The Question Everyone Asks
After shipping two GenAI products in BFSI compliance Gov Assistant (a RAG-based Q&A tool) and Gov Co-Author (a document generator) the same question keeps coming up: "Should we use RAG or fine-tune?"
The honest answer is: it depends, and most blog posts make it sound easier than it is. The real question is not RAG vs fine-tuning. It is knowing what each one is actually good at, and where each one breaks.
When RAG Wins
Your knowledge keeps changing
Compliance documents are never still. A new circular drops, a policy gets amended, a procedure is revised. With RAG you just re-ingest the changed file. No retraining, no scheduling, no waiting. The system reflects the new info within minutes.
Gov Assistant gets small updates daily. Some files change every week. Fine-tuning at that pace would be a nightmare expensive too.
You need real citations
A fine-tuned model takes the knowledge inside its weights. When it answers, you cannot trace back to the exact paragraph that supports it. The knowledge is baked in, hidden.
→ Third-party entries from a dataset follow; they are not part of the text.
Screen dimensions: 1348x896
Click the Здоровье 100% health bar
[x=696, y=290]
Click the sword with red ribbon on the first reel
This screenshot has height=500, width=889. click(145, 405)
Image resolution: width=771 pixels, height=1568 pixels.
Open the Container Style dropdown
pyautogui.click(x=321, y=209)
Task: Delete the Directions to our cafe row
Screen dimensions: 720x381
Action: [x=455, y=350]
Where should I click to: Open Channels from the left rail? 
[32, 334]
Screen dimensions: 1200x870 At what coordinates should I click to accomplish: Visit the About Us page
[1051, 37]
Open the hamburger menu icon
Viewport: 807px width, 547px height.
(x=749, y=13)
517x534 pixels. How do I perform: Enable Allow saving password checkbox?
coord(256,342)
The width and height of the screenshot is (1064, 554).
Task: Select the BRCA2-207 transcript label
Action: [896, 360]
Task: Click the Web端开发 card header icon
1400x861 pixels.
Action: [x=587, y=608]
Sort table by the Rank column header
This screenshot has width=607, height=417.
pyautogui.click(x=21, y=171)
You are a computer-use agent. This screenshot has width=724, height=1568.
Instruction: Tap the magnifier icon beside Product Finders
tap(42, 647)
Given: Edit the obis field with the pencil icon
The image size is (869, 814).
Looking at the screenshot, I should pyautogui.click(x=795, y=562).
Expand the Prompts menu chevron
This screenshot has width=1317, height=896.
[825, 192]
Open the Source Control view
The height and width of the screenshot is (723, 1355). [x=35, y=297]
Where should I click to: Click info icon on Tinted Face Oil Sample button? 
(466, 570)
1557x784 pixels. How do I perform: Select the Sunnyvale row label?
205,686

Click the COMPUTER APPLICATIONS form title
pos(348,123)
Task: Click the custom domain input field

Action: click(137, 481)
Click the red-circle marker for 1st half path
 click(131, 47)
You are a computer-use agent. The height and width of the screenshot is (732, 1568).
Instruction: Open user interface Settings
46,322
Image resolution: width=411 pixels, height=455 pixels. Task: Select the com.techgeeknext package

RAG keeps the source visible. You can show the user the exact document, section, and paragraph the answer came from. For an auditor who needs to verify every line, that is non-negotiable.
You cannot send your data out
Fine-tuning means handing your data to a training pipeline. In regulated industries, that is often off the table. RAG keeps documents in your own vector store. The model never trains on them it just sees them at query time, inside your environment.
When Fine-Tuning Wins
You need a steady tone and shape
Gov Co-Author writes compliance documents. They have a very specific voice formal, precise, numbered sections, exact terms. No prompt I tried could give us that voice every time.
So we fine-tuned a model on more than 200 of our existing documents. The output came out clean: right format, right terminology, right level of formality without a 3,000-token prompt trying to spell it all out.
You need a fixed output shape
A compliance document is not free-form text. It has numbered clauses, cross-references in a set format ("ref. Section 4.2(a)(iii)"), tables with required headers, appendices that follow a template.
Fine-tuning on real examples teaches all this far better than a few-shot prompt. The model just knows what a "Procedure" section is supposed to look like, without us repeating it on every call.
Reasoning that prompting cannot teach
Some logic only lives inside a domain. In compliance, there is something called a regulatory hierarchy a central bank circular outranks an internal policy, which outranks a department procedure. A base model has no idea about this. Fine-tuning on examples where this hierarchy is shown teaches it to weigh sources the right way.
The Quick Checklist I Use
| Factor | Favours RAG | Favours Fine-Tuning |
|---|---|---|
| Knowledge freshness | Changes daily/weekly | Stable for months |
| Traceability needed | Must cite exact source | General knowledge is fine |
| Data sensitivity | Can't send to training | Training pipeline approved |
| Output format | Flexible / conversational | Strict structure required |
| Tone consistency | Acceptable with prompting | Must match corpus exactly |
| Reasoning complexity | Standard inference | Domain-specific logic |
| Scale of knowledge | Thousands of documents | Focused domain (<500 examples) |
What We Actually Ship: Both
In real life we do not pick one. We use both, in different parts of the same product.
Gov Assistant is pure RAG. The knowledge base is too big and changes too often for fine-tuning. Citations are required. Base GPT-4o with good retrieval handles the reasoning fine.
Gov Co-Author uses a GPT-5.1 and 5.4 model for writing (so the tone, structure, and formatting come out right), and RAG for the actual content (so the rules and references are always current). The latest model knows how to write a document and is really good at document analysis. RAG tells it what to write about.
Mistakes I Keep Seeing
"Let us fine-tune to fix the wrong answers"
If your RAG system is giving wrong answers, fine-tuning rarely fixes it. The problem is almost always retrieval the wrong chunks coming back, or the right ones ranked too low. Fix the retrieval first.
"RAG is cheaper, let's use it for everything"
RAG has hidden costs. Vector database hosting. Embedding compute on every query. Storage. Extra latency on every response. For high-traffic systems these add up fast. If your knowledge is stable and you only fine-tune once a quarter, total cost can actually be lower.
"Fine-tuning will make the model an expert"
Fine-tuning teaches patterns, not facts. Train it on 200 documents, then ask about document 201, and it will not magically know. Fine-tuning is for how to respond style, format, reasoning. For what to respond with, you still need RAG.
The 30-Second Answer
When someone asks me today, I say: RAG for knowledge, fine-tune for behavior. If you need the model to know things, use RAG. If you need it to do things in a certain way, fine-tune. If you need both, do both.
That one line has saved me from over-engineering a lot of projects.